Allow Free Users to use the "Log" Action under WAF

It would be really useful if Free Users can use the “Log” Action under WAF.

Currently this feature is only available for Enterprise Users.

Having access to Logs is crucial for debugging and inspecting traffic.

By reviewing the logs, we can set up custom WAF rules, but without access to that data inside Cloudflare, it’s difficult to build custom API integrations.

Blocked requests are already logged, and allowed requests can be logged by your origin server. What information does the Cloudflare WAF log that your web-server cannot?

1 Like

We want to have it all centralized. Of course we can inspect the “Blocked” traffic querying Cloudflare API, but ideally, we should be able to query Cloudflare to get the “Log” traffic as well.

Plus Cloudflare collects more datapoints than a normal nginx logging system. This tool seems to be able to pull Cloudflare Logs: Logflare - But not sure how they are doing it (without having an Enterprise plan).

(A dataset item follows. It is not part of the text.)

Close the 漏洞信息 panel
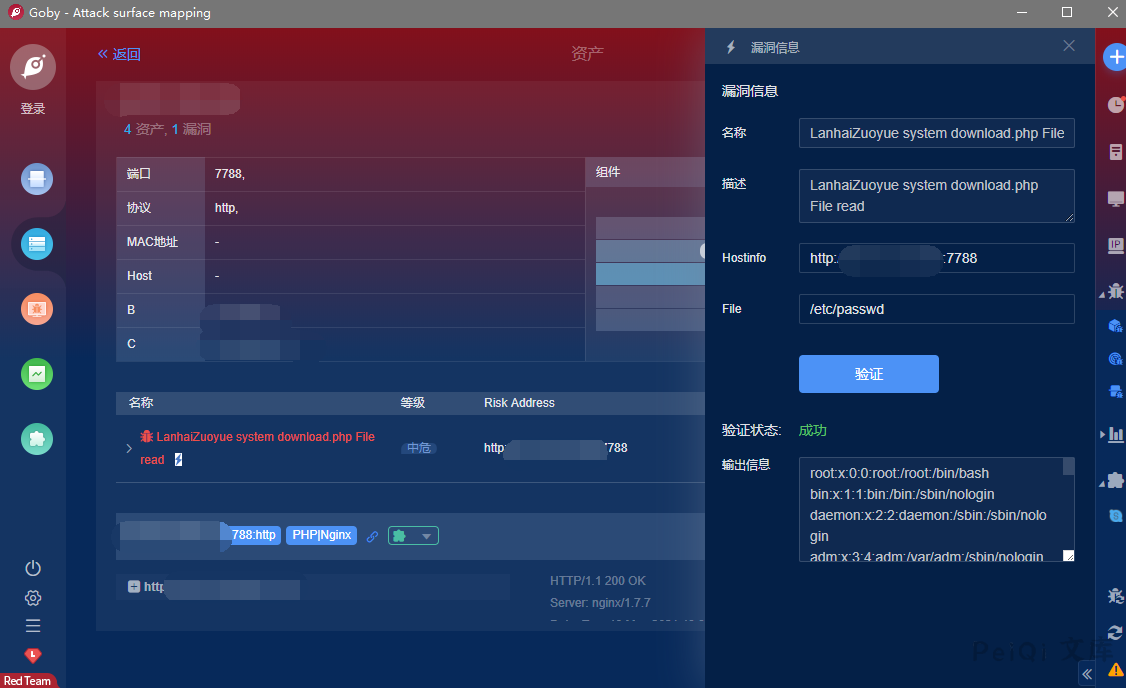The image size is (1126, 688). pos(1069,46)
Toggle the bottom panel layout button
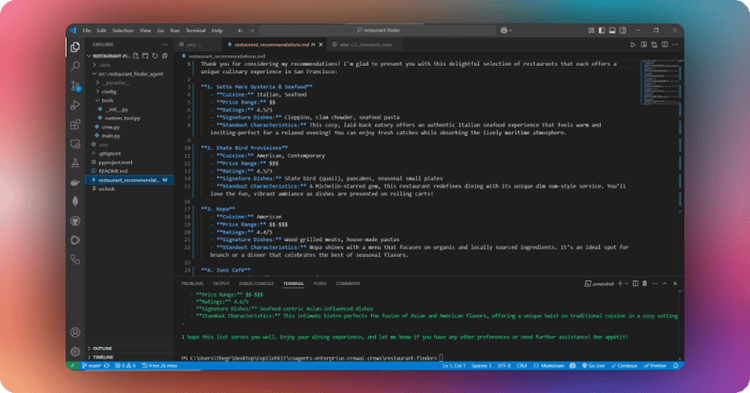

Gotcha. The “Log” action is meant as a way to test new WAF rules before deploying them, rather than as a general logging solution. Cloudflare offers products called “Logpush” (for pushing logs to a custom destination) and “Logpull” (logs are kept on Cloudflare’s servers for a limited time). Both of these are only available to Enterprise customers, but they may be made available to the other plans in the future.

I believe Logflare is using a custom solution built on Cloudflare Workers which doesn’t require an Enterprise plan.

2 Likes

So I have installed Logflare to test it out. Apparently they use “Cloudflare Workers” to retrieve Logs data. However, after giving authorization, I don’t see any Cloudflare Workers auto-created in my Cloudflare account.

Any ideas how Logflare is using Cloudflare Workers to retrieve FULL log data?

Logflare uses Cloudflare Apps. You can’t view or edit the Worker it created.